:: Work instructions ::
1: In the FCAT article, how many years of classroom experience does Linda Caldwell have?
2: Extend the FCAT article past its last paragraph with a few more paragraphs in the same reporting style.

:: Source document ::
*** Begin section ***

Down the road, student achievement will be used to judge teachers and administrators. With so much riding on the scores, it is little wonder that many teachers say they and their students feel pressure.
"Yeah, I'd love to be an A school, but we're fine as long as our kids are doing the best that they can," said Jennifer Sansone-Berbert, a fourth-grade teacher at Hernando Elementary School.
Still, it creates pressure. Some students don't test well and for a school to earn a D, "no matter where you come from, a D is not a good grade."
While FCAT doesn't test art skills, Crystal River High School art teacher Jim Langston still has incorporated FCAT-like skills into his writing assignments and has added more instruction on measurement. He said he can see the effect of the pressure on his students.
"It takes away their concentration and their drive for their other classes," Langston said. "Some students are very task-oriented and for them, the FCAT is the task. And they have to pass it to pass."
But not everyone agrees that the FCAT pressure is overwhelming.
Eldridge, the language arts teacher at Inverness Middle, said he tries not to let his students feel pressure about FCAT.
"There is a very big job ahead of me to educate these students," he said. "I try to take the pressure out of it. . . . I tell them to think of it as an exercise because we prepare for it."
Adams said that she doesn't feel the pressure so the students don't either.
"We tell students, "You are learning, so really, on the day of FCAT, you're just showing all the things that you've learned,' " Adams said.
"You have to remember that you really are a teacher and your job is to teach children and that means you take them from where they are and you move them forward," she said. "Keep the perspective. You are a teacher and sometimes we lose sight of the fact that we are here to teach them skills that they need in life."
For Lecanto Middle School sixth-grade English teacher Linda Caldwell, FCAT is a classic example of putting the cart before the horse.
Tests like FCAT "are looking at critical thinking skills . . . which are for the higher echelons of the world. . . . We're just not doing this correctly," said Caldwell, who has more than 30 years of classroom experience. "We need to emphasize basic skills and forget critical thinking skills."

*** End section ***

:: Information provided ::
*** Begin section ***

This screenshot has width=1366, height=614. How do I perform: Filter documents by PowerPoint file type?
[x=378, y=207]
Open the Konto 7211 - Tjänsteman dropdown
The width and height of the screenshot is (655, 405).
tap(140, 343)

*** End section ***

:: Outputs in order ::
1: More than 30 years.

2:
She said she sees a real need to go in a different direction.
"We have them so regimented," Caldwell said. "You can't teach creative writing anymore because it's so regimented."
Laga said he thinks students need to be tested, but "we have to be careful to not destroy academic freedom, creativity and the will of kids to come to school."
He suggests shortening the test to remove some of the pressure.
Sansone-Berbert said the timing of the test is wrong because standards from the entire year are tested even though the test is given more than two months before the end of the year.
"Teachers start to teach the test and start to throw out other things that were important just to get through the math and reading," she said. "I don't do that. FCAT is not going to make or break anyone but I know teachers who don't do the fun things, don't do the projects.
"You find yourself teaching for the test instead of teaching for kids to love learning."
"I'm afraid we're turning off children to learning. We're teaching to a test," she said. Several teachers said they prefer to see students tested at the beginning and at the end of the year to determine how they have progressed.
"I would change the (school) grade being based on this one test. Of course the grade is also based on things over which we have no control," said Hupp, who has 23 years of experience.
Brooks, also of Crystal River Middle School, said she thought the test drove an unnecessary wedge between the schools and the state.
"I would change the philosophy, the thought behind it," she said. "We need to look at the school districts and the state of Florida as partners. We're all working together to put our students first."
"The one thing I think that I would change would be to change how the scores are used," Platt said. "I'd want the scores used to help students learn instead of judging them and help teachers to know where their weaknesses are so they can help students. . . . If they were used diagnostically to really help students, then this would be the perfect test."